So, as there has been so much talk about Lee County Alabama (Auburn) and the dramatic shifts in voting and all of that, I decided to pull up the '16 and '17 numbers to see if they shed any light on the subject.

Lee County doesn't have a ton of voting precincts, since like many other places in the Country, they have "broadbanded" and consolidated voting locations over the years, which is either a positive or negative development depending upon one's Point of View (POV). Personally, I prefer greater detail to a lesser amount of detail when it comes to precincts, since it makes it easier to do a deeper dive into voting habits by demographics, but hey at least it looks like overall they've avoided all of the messiness that comes with split precinct BS, which is part of reason Madison County isn't at the top of my list for a compare/contrast exercise between the '16 GE and '17 AL-SEN elections.

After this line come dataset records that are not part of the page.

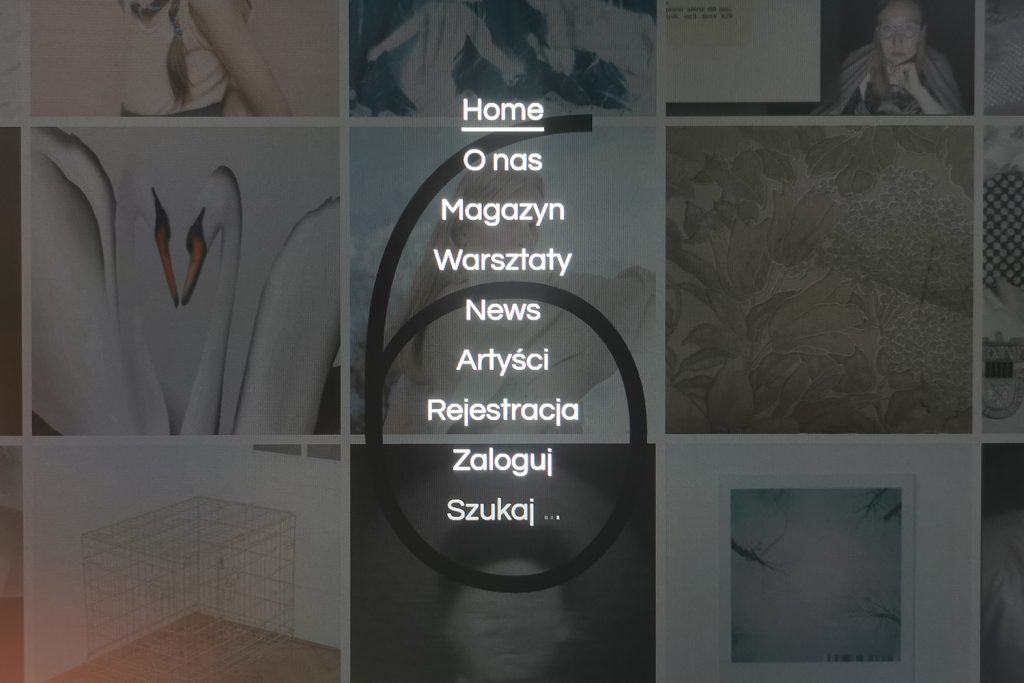Open the Artyści page

[502, 360]
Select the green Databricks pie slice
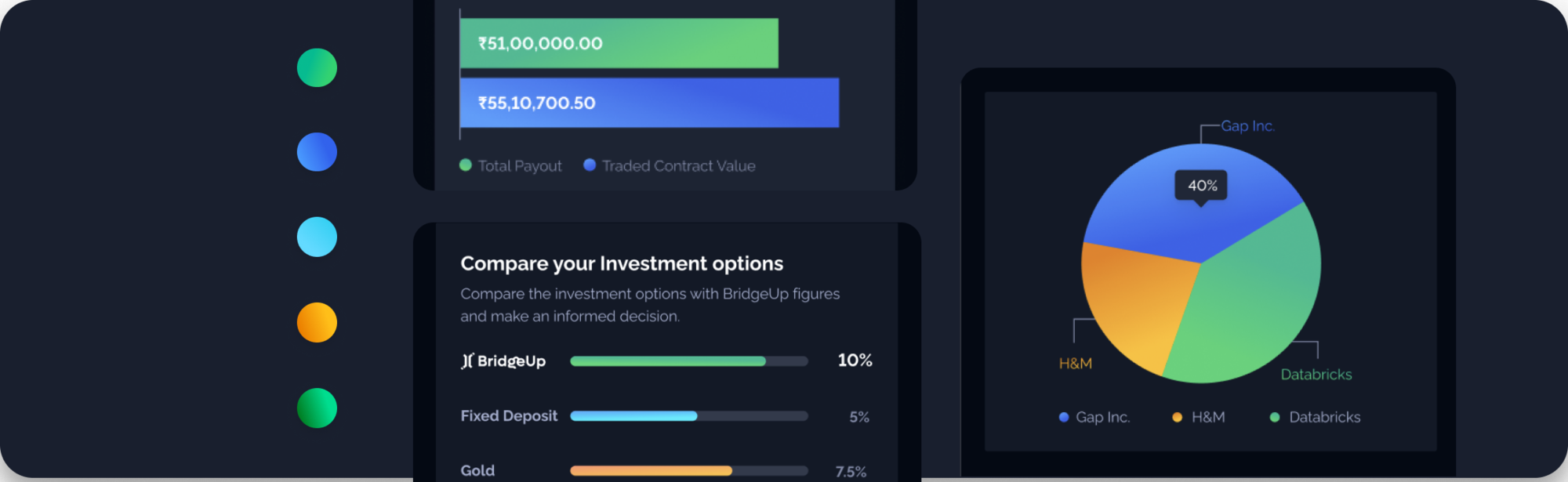 coord(1254,306)
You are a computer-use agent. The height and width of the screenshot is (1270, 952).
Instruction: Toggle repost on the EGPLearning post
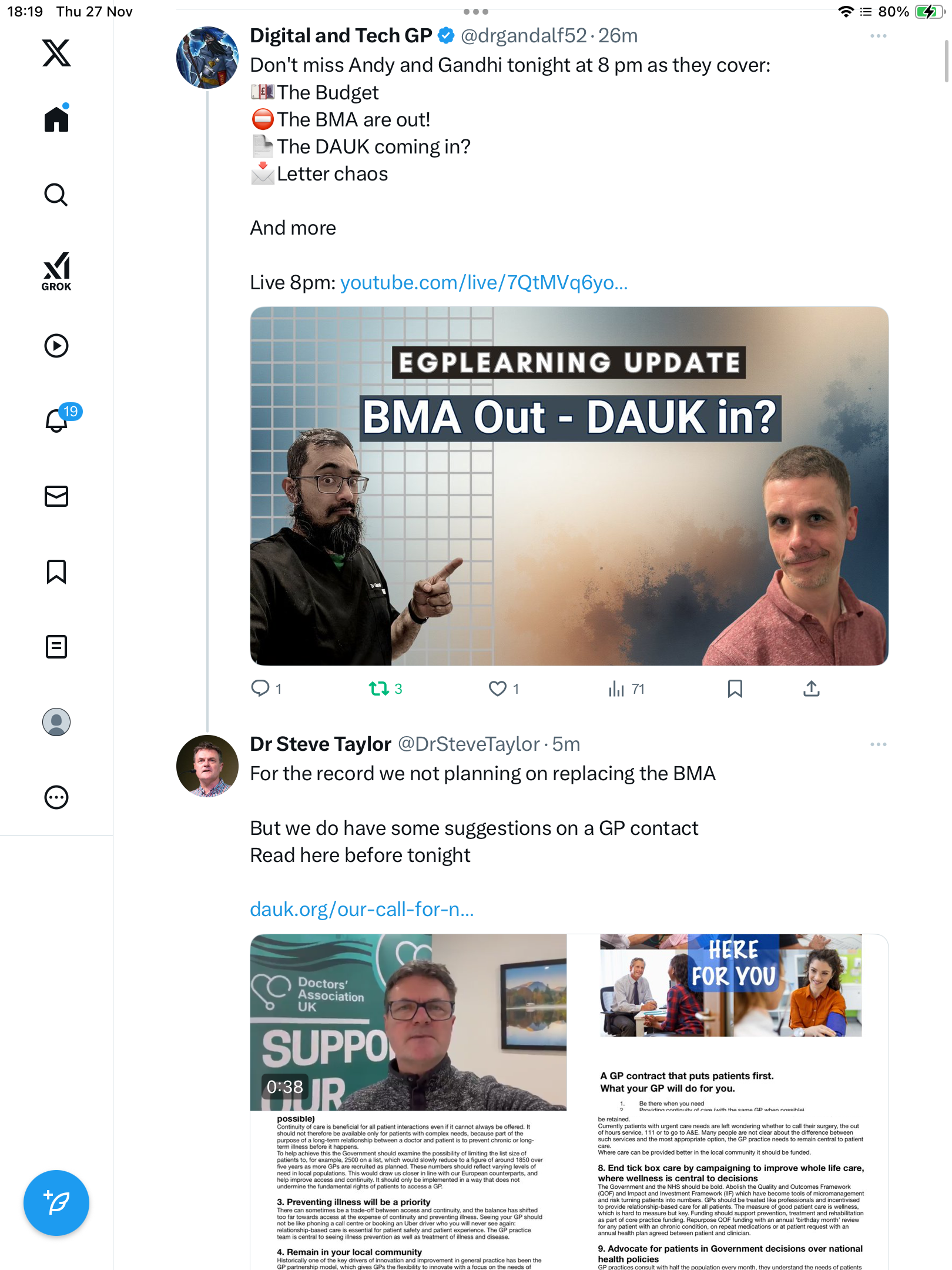point(379,689)
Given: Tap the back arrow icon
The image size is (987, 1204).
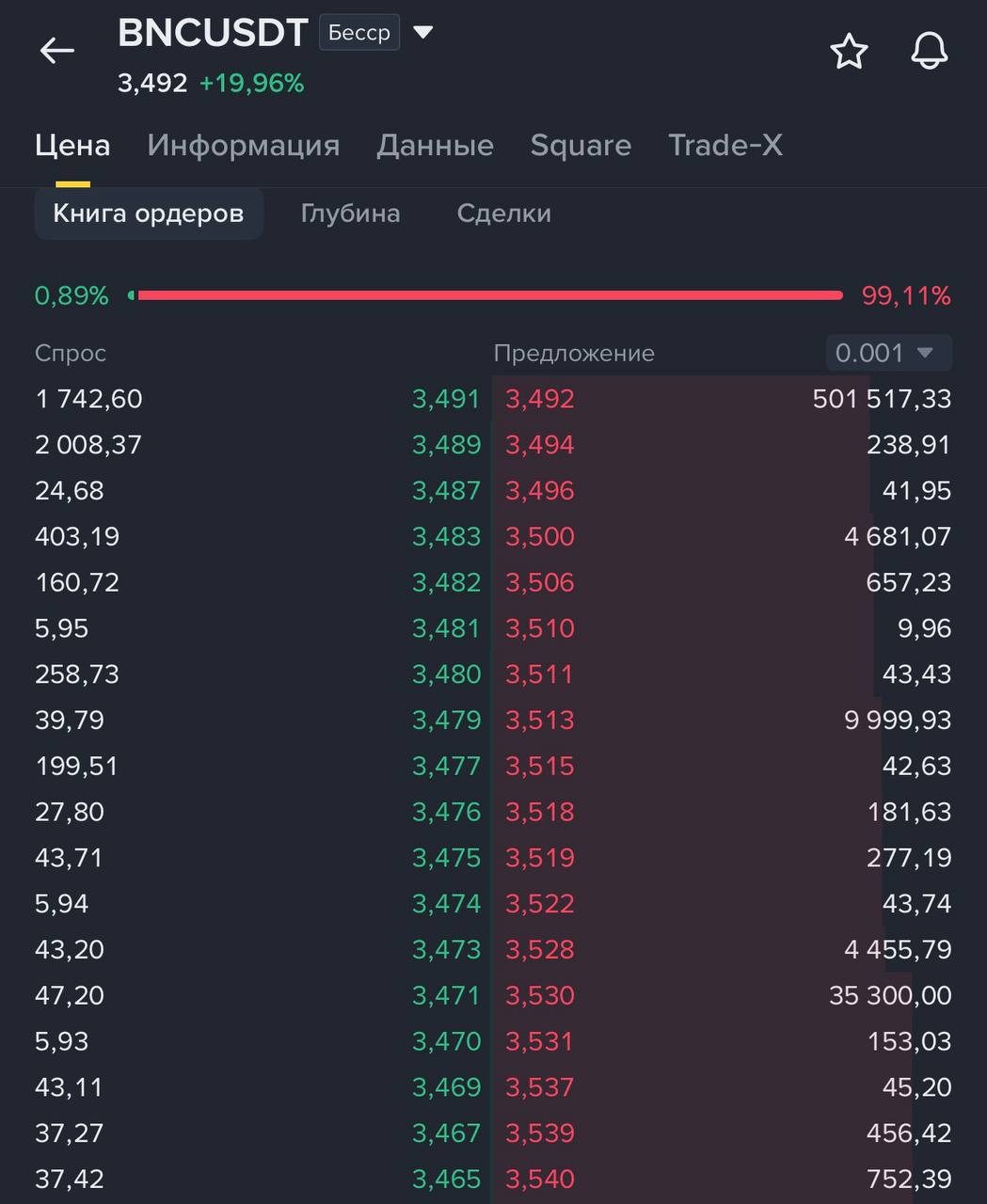Looking at the screenshot, I should tap(56, 51).
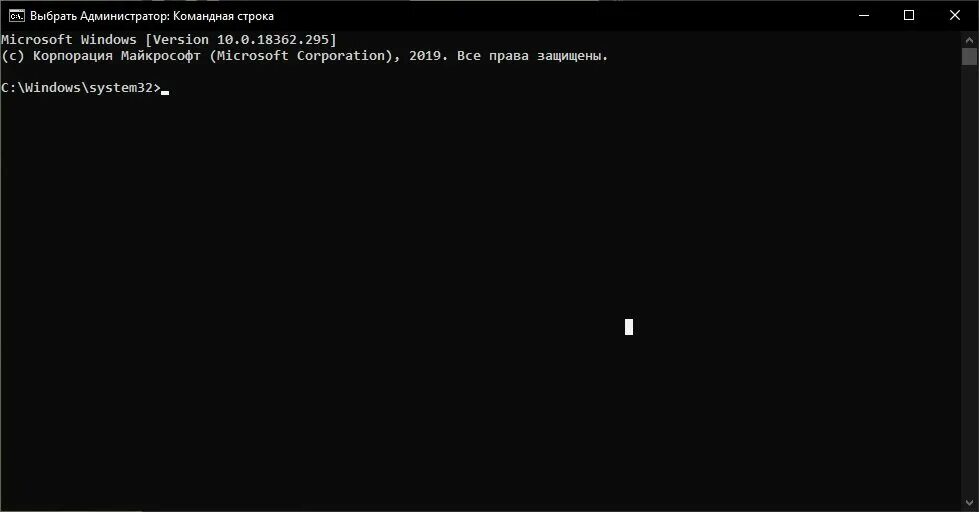
Task: Click the (c) symbol starting the copyright line
Action: click(12, 56)
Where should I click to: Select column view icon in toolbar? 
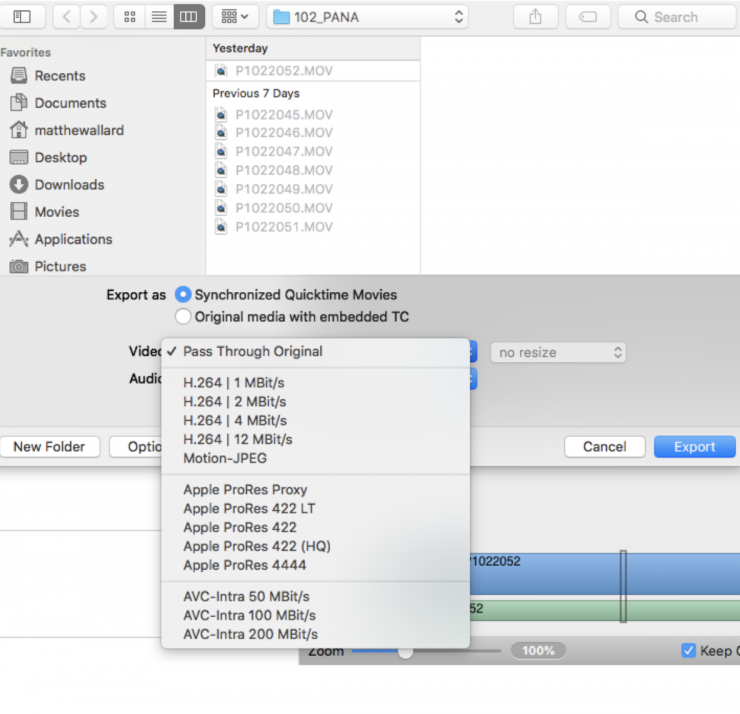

So, the media narrative was that Doug Jones was swept to victory as a result of a massive surge in Democratic turnout among young voters, African-Americans, White Democrats, combined with swings among College Educated Middle Class Voters in the Metro Areas, extremely depressed evangelical White turnout, the more one looks at the data, the more simplistic that narrative becomes (Although there are still significant core elements of truth there).

1.) So far looking at the precinct level results, it appears that in African-American precincts in Birmingham there was a massive turnout surge, albeit with some significant declines in some heavily working-class and poorer precincts of the City. In Mobile, turnout was down significantly in heavily African-American precincts, but much less so than in heavily White working-class precincts. In Blue collar manufacturing cities in Alabama, we saw a significant dip in African-American turnout in places like Bessemer, Bay Minette, Prichard, and Anniston.

2.) The drop in 'Pub turnout in White working-class precincts of these cities was significantly larger than the drop in AA turnout in the equivalent of the "neighborhood across the railroad tracks" in all four of these Blue Collar towns. The drop in 'Pub turnout in rural areas overall based on the precincts we have covered thus far in Jefferson, Baldwin, Calhoun, and Mobile Counties was even much higher, which is especially significant because of how Republican these rural precincts are and typically quite a bit older and Whiter, and presumably more frequent in terms of rates of Church attendance.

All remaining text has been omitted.